## What you are asked to do
Please duplicate the entries from the line with "Image resolution: width=1568" to the line with "click(x=311, y=279)", keeping every character as it stands.

## Listing
=-=-=-=-=
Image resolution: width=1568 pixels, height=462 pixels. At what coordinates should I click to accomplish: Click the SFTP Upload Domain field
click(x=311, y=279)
=-=-=-=-=
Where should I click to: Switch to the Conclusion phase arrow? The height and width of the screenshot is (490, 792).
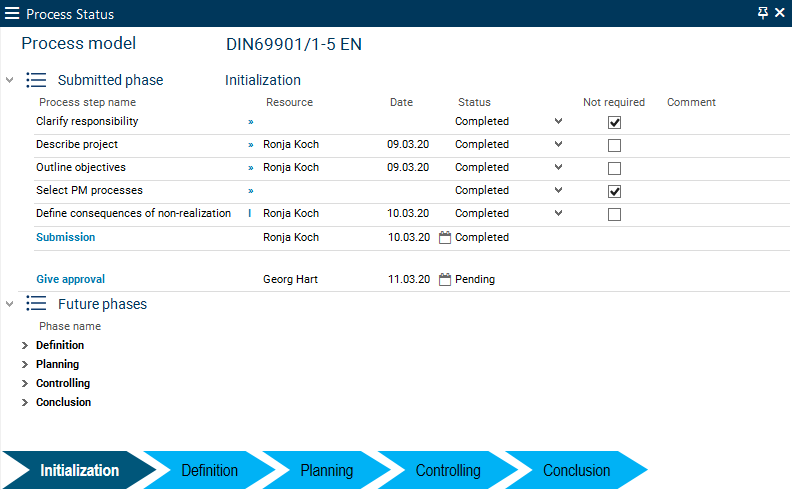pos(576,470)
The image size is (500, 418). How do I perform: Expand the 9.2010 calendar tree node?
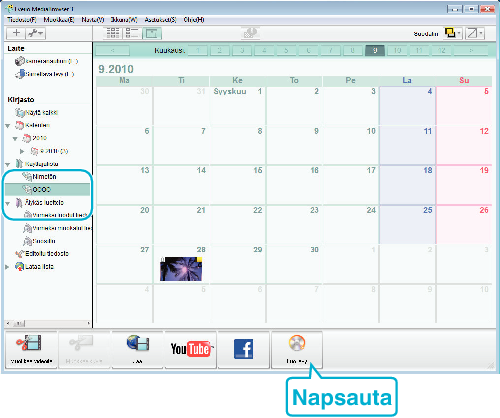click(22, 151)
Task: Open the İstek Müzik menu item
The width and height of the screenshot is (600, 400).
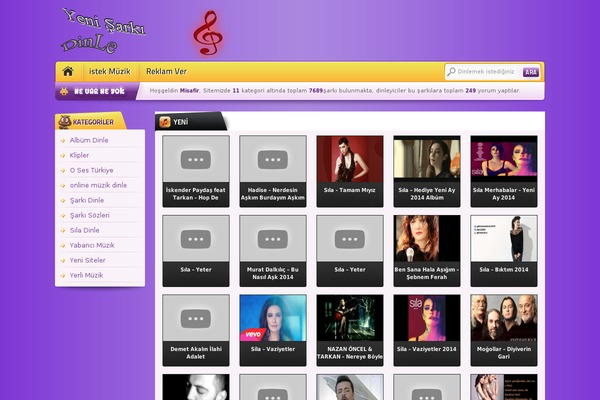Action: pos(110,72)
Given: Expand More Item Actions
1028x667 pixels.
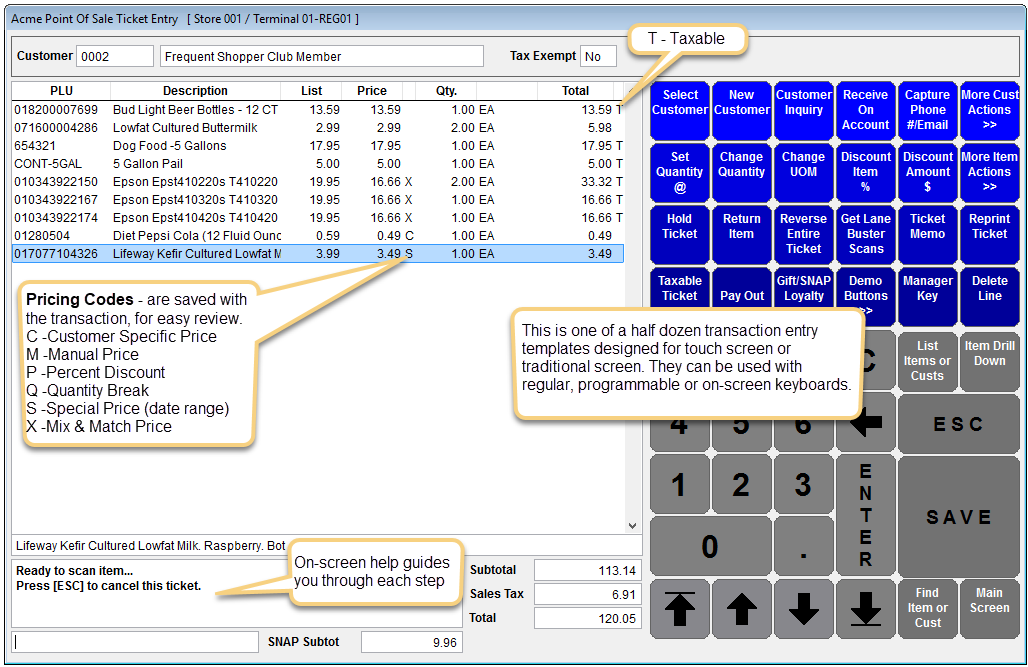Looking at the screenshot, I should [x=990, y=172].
=-=-=-=-=
## Response for this exercise
Image resolution: width=1568 pixels, height=462 pixels. At what coordinates should I click to accomplish: Click the SFTP Upload Domain field
click(x=311, y=279)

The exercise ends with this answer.